Data in this exercise:
_ _ _ _ _

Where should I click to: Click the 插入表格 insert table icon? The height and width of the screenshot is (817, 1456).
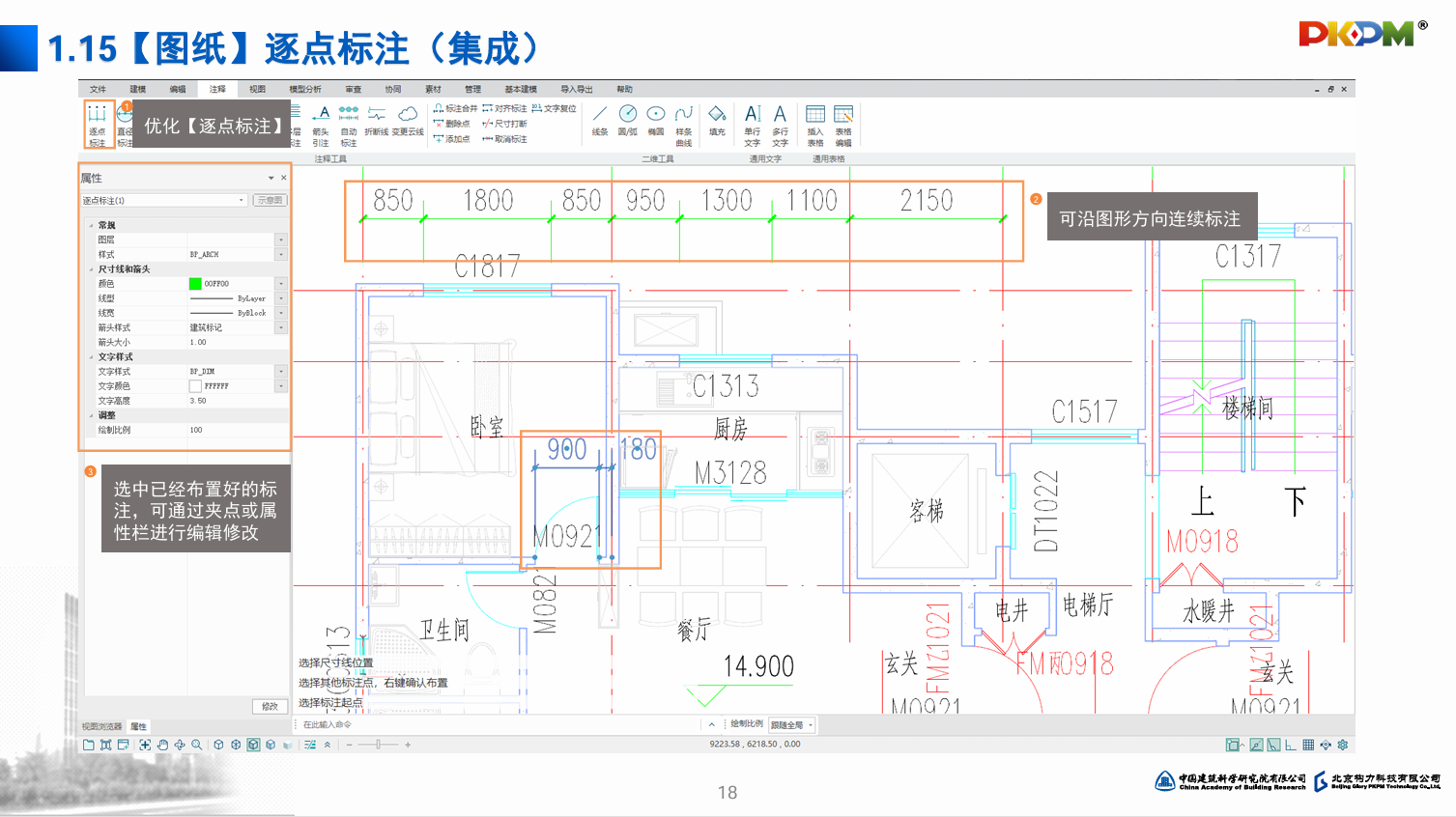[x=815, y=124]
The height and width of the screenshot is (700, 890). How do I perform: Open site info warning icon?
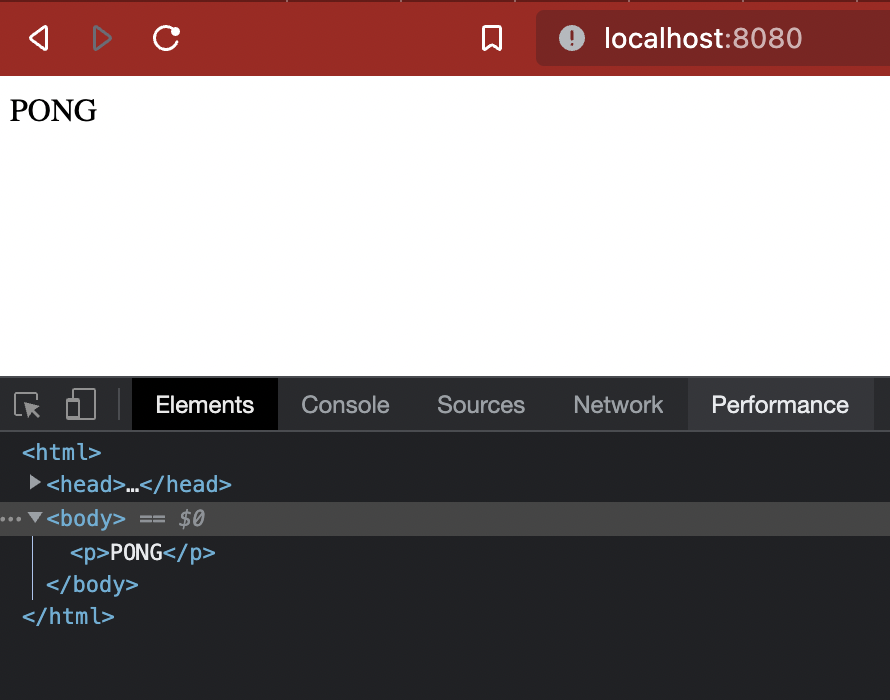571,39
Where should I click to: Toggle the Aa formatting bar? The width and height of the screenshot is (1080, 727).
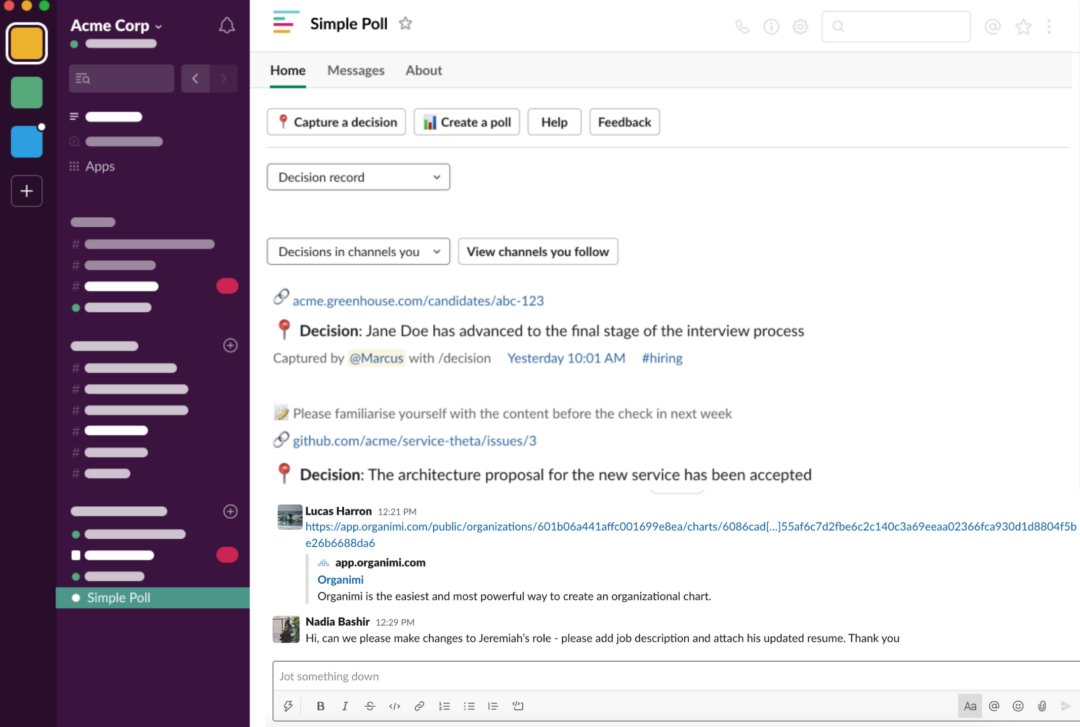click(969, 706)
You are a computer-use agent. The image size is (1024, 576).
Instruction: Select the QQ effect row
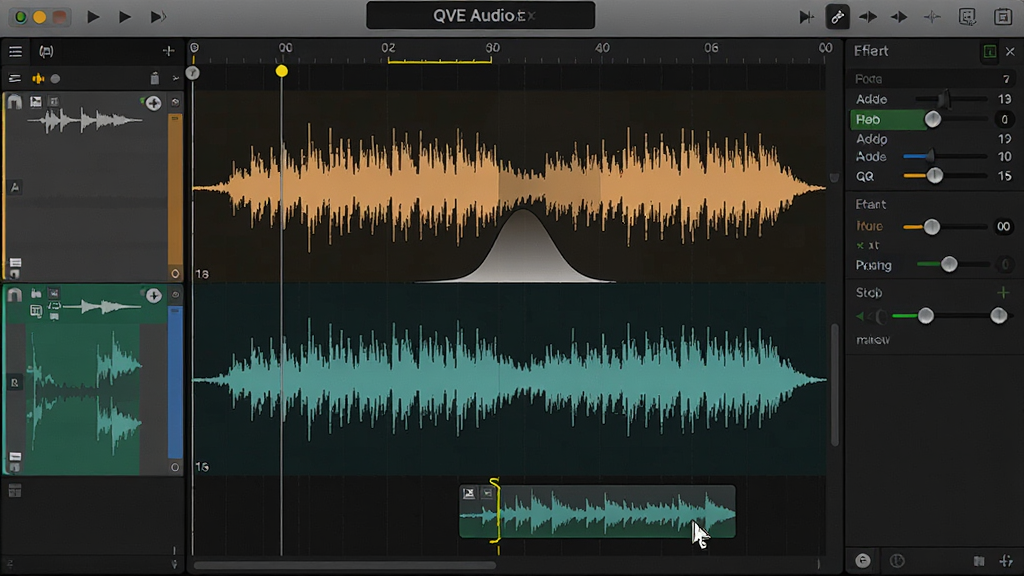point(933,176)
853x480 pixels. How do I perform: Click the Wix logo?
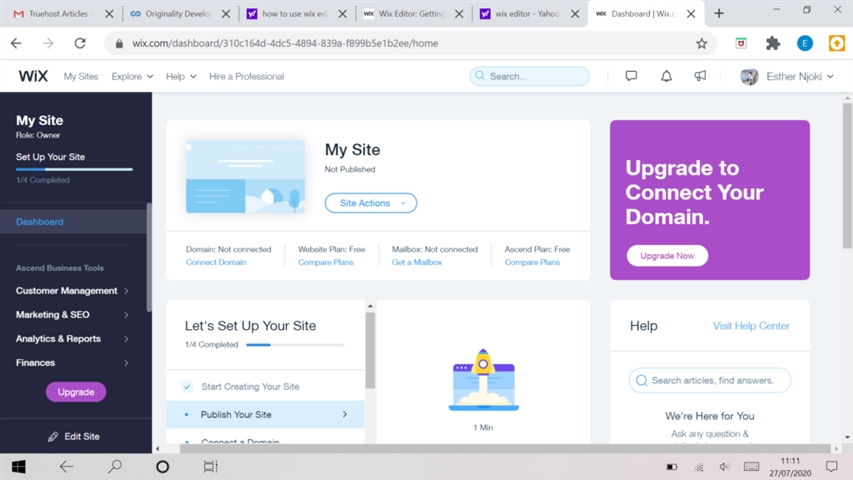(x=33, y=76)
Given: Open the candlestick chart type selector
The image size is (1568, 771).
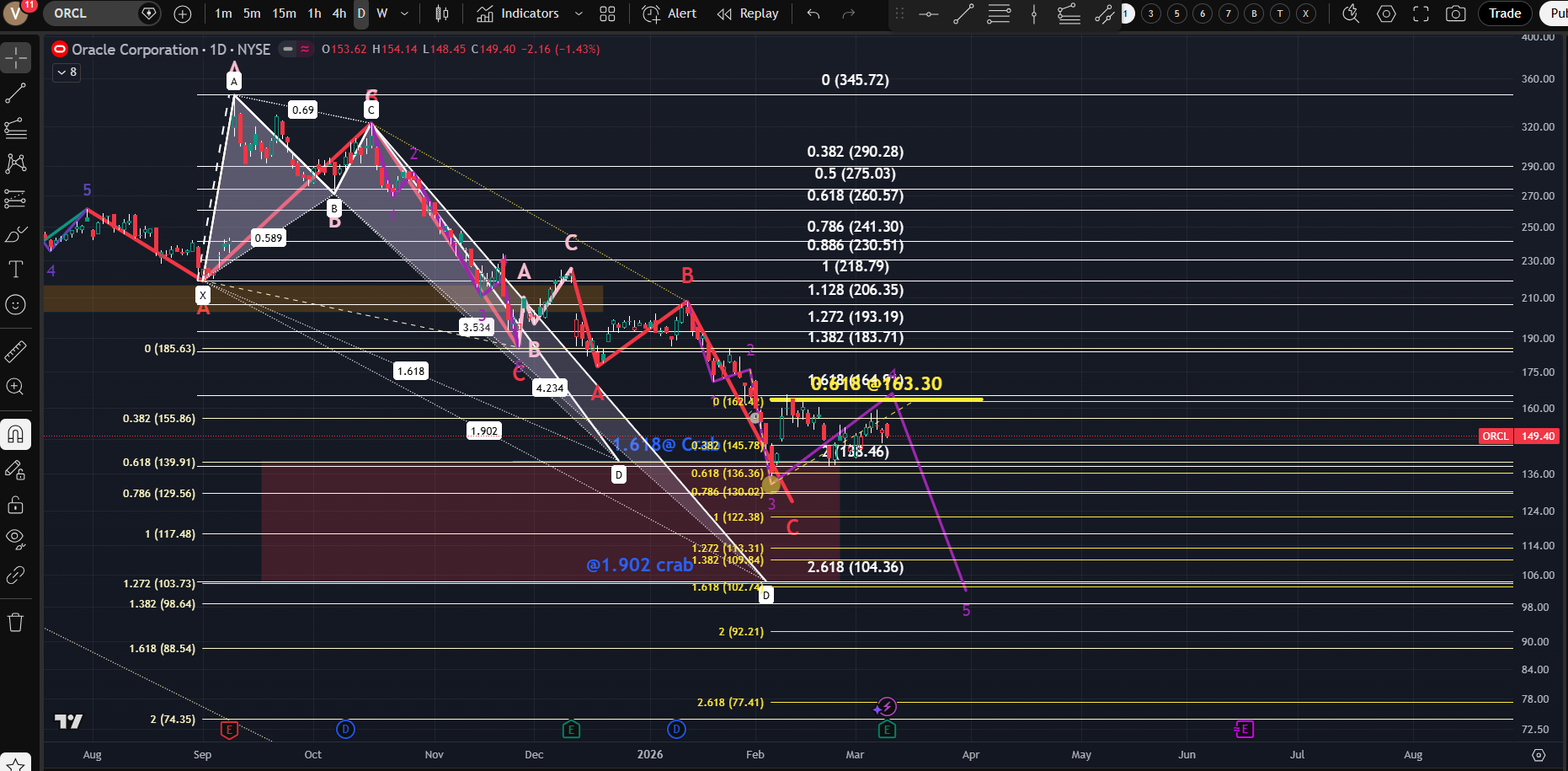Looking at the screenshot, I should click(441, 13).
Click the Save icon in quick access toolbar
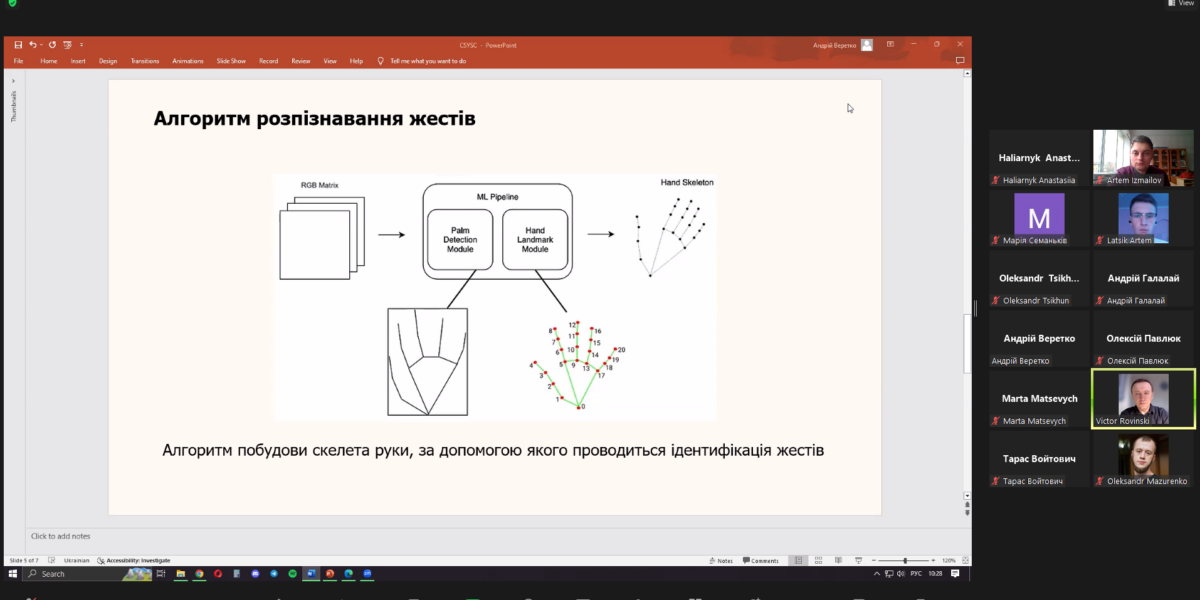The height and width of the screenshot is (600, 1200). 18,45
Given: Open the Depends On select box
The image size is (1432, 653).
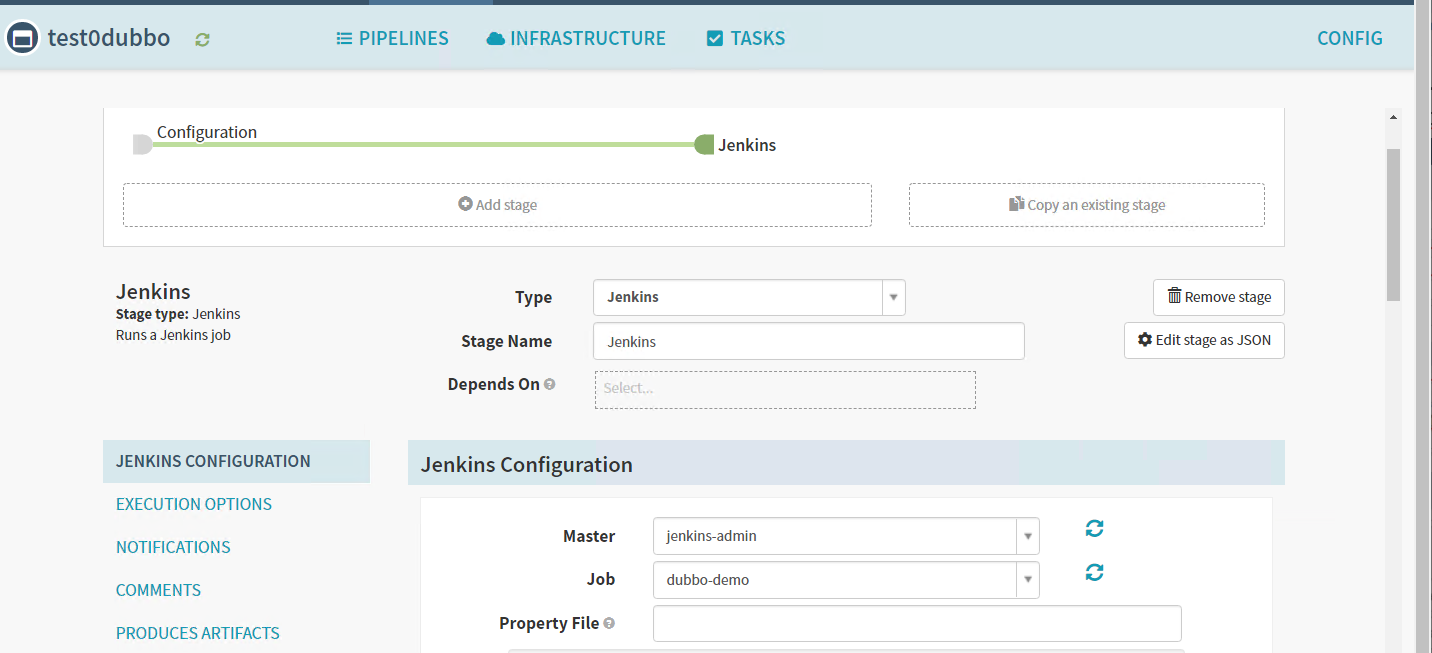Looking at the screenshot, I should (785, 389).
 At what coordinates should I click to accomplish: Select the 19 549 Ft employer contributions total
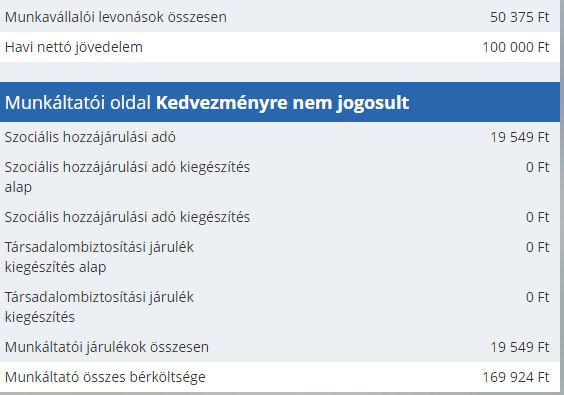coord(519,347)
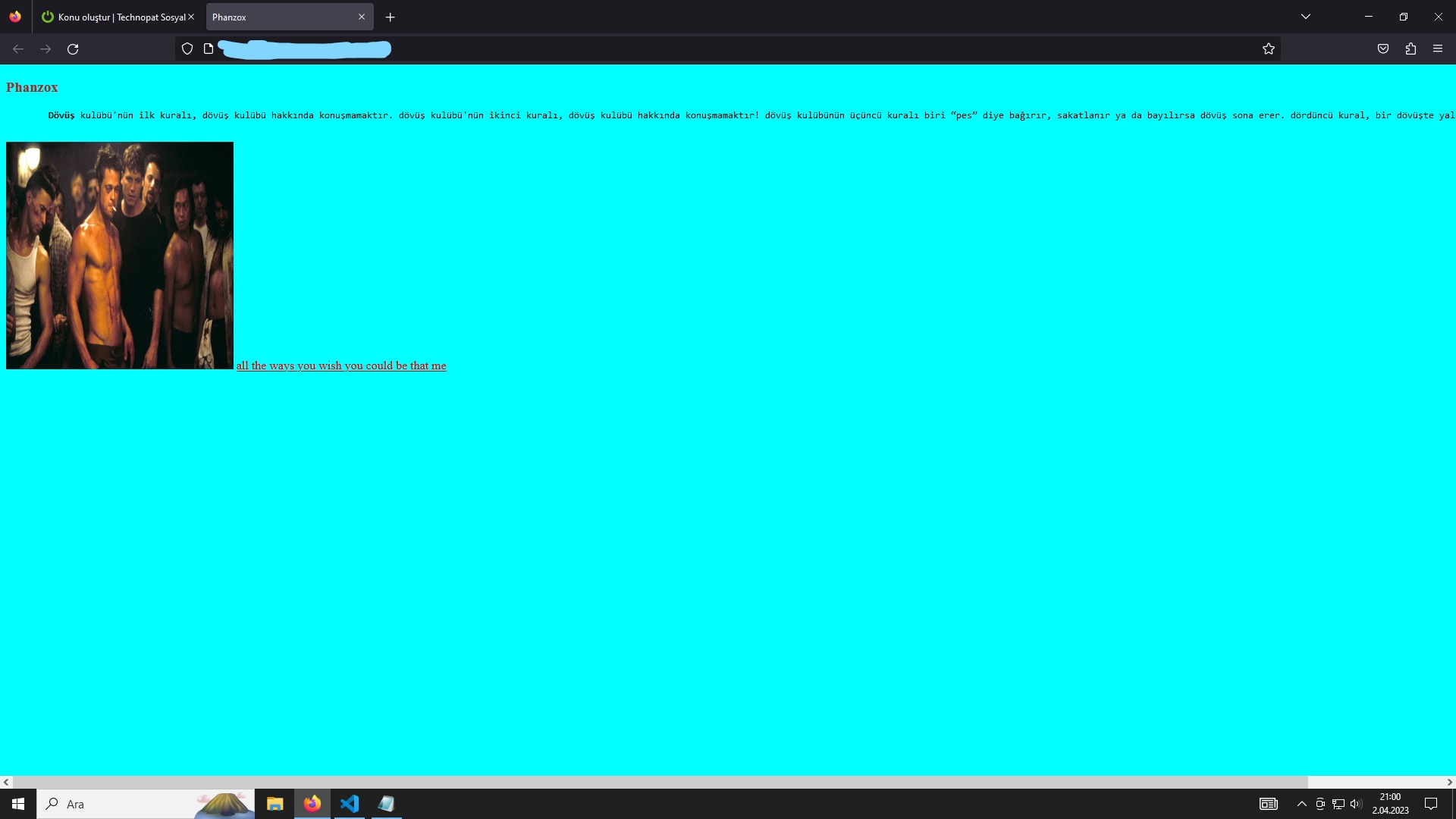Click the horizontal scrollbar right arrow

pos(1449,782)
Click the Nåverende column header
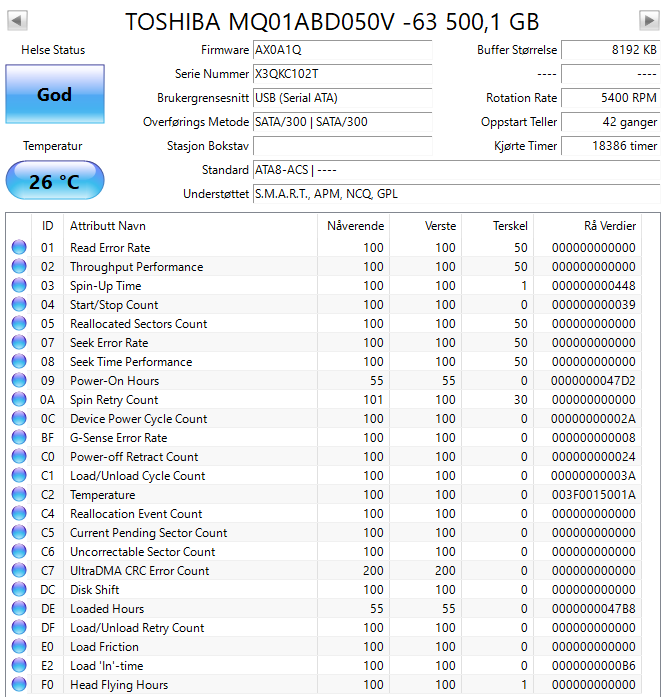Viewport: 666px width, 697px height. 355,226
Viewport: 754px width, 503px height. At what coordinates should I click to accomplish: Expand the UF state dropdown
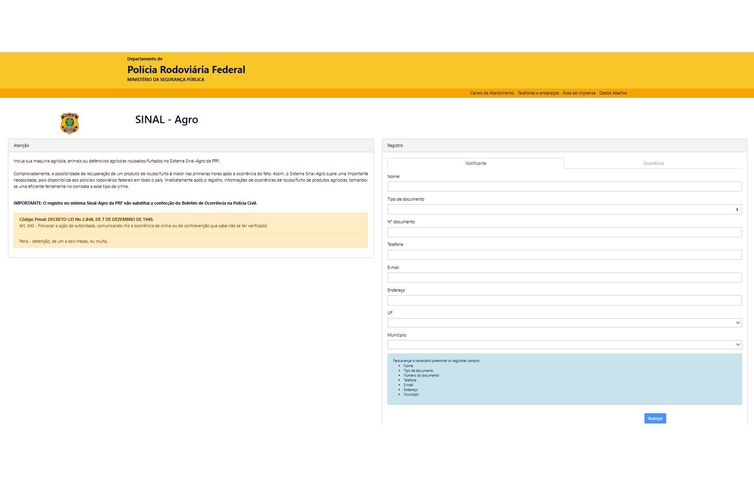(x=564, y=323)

_ _ _ _ _

Exercise description: Please reproduce all of the data above word for word, leaving out the pictures.

Solution to this task:
Where should I click to: Click the 插入表格 insert table icon? The height and width of the screenshot is (817, 1456).
[x=815, y=124]
The height and width of the screenshot is (700, 890). How do I perform: Open site info warning icon?
571,39
Where should I click to: Toggle the Aa formatting bar? The width and height of the screenshot is (1080, 727).
click(969, 706)
You are a computer-use agent. The image size is (1024, 576).
Instruction: Select the QQ effect row
point(933,176)
853x480 pixels. How do I perform: Click the Wix logo?
(x=33, y=76)
Given: Open the candlestick chart type selector
The image size is (1568, 771).
Looking at the screenshot, I should click(441, 13).
Click the Save icon in quick access toolbar
The height and width of the screenshot is (600, 1200). 18,45
Given: Open the Depends On select box
The image size is (1432, 653).
Looking at the screenshot, I should (785, 389).
 At what coordinates should I click to accomplish: Select the 19 549 Ft employer contributions total
coord(519,347)
Click the horizontal scrollbar right arrow

pos(1449,782)
Click the Nåverende column header
Viewport: 666px width, 697px height. 355,226
Viewport: 754px width, 503px height. At what coordinates should I click to accomplish: Expand the UF state dropdown
(x=564, y=323)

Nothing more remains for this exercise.